- Herbel Location of Herbel in Syria
- Coordinates: 36°25′57″N 37°09′54″E﻿ / ﻿36.4325°N 37.165°E
- Country: Syria
- Governorate: Aleppo
- District: Azaz
- Subdistrict: Mare'

Population (2004)
- • Total: 3,403
- Time zone: UTC+2 (EET)
- • Summer (DST): UTC+3 (EEST)
- Geocode: C1631

= Herbel =

Herbel (حربل, also spelled Herbil and Harbul) is a village in northern Aleppo Governorate, northwestern Syria. With a population of 3,403 as per the 2004 census. Administratively, it is part of the Nahiya Mare' in A'zaz District. Nearby localities include Tell Rifaat to the northwest, Mare' to the northeast, Maarat Umm Hawsh to the southeast and Ihras to the southwest.

==Syrian Civil War==

During the Syrian War, Herbel was captured by the Free Syrian Army in 2012 but later conquered by the Islamic State (IS) in early 2014. It was eventually captured by the Kurdish-led Syrian Democratic Forces (SDF) during the February offensive in 2016, bringing it into the Autonomous Administration of North and East Syria.
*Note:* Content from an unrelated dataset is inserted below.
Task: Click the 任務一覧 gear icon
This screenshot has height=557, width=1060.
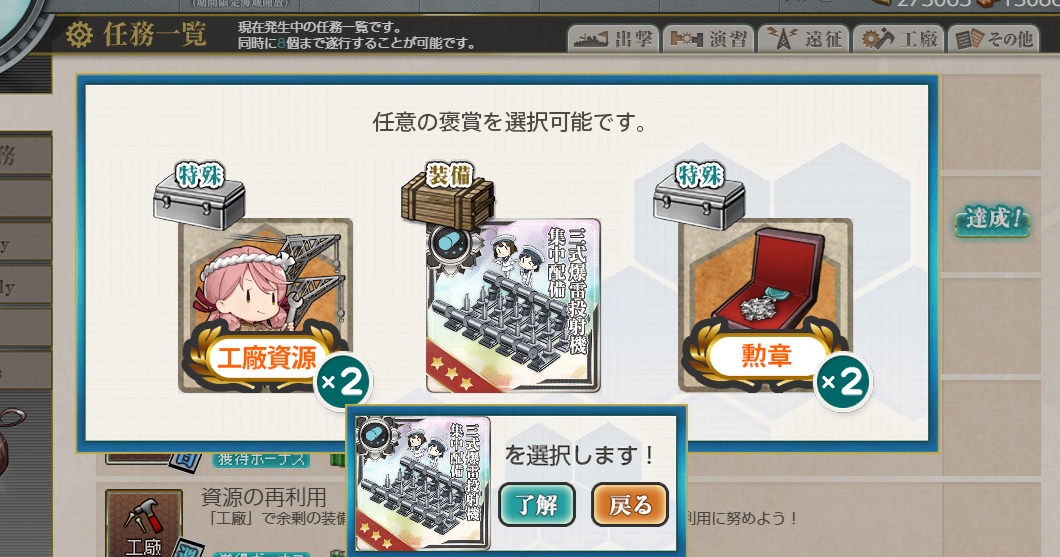Action: coord(80,34)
The capture of the village by the YPG halted the northwards advance by the Syrian Army during the offensive. On 11 June 2023, a Russian soldier was killed and 4 others were injured by Turkish shelling on their military vehicle near the village. This came after a day after a Turkish drone strike killed 3 YPG fighters on the same frontline. It was eventually captured by Turkey-backed militants in November 2024.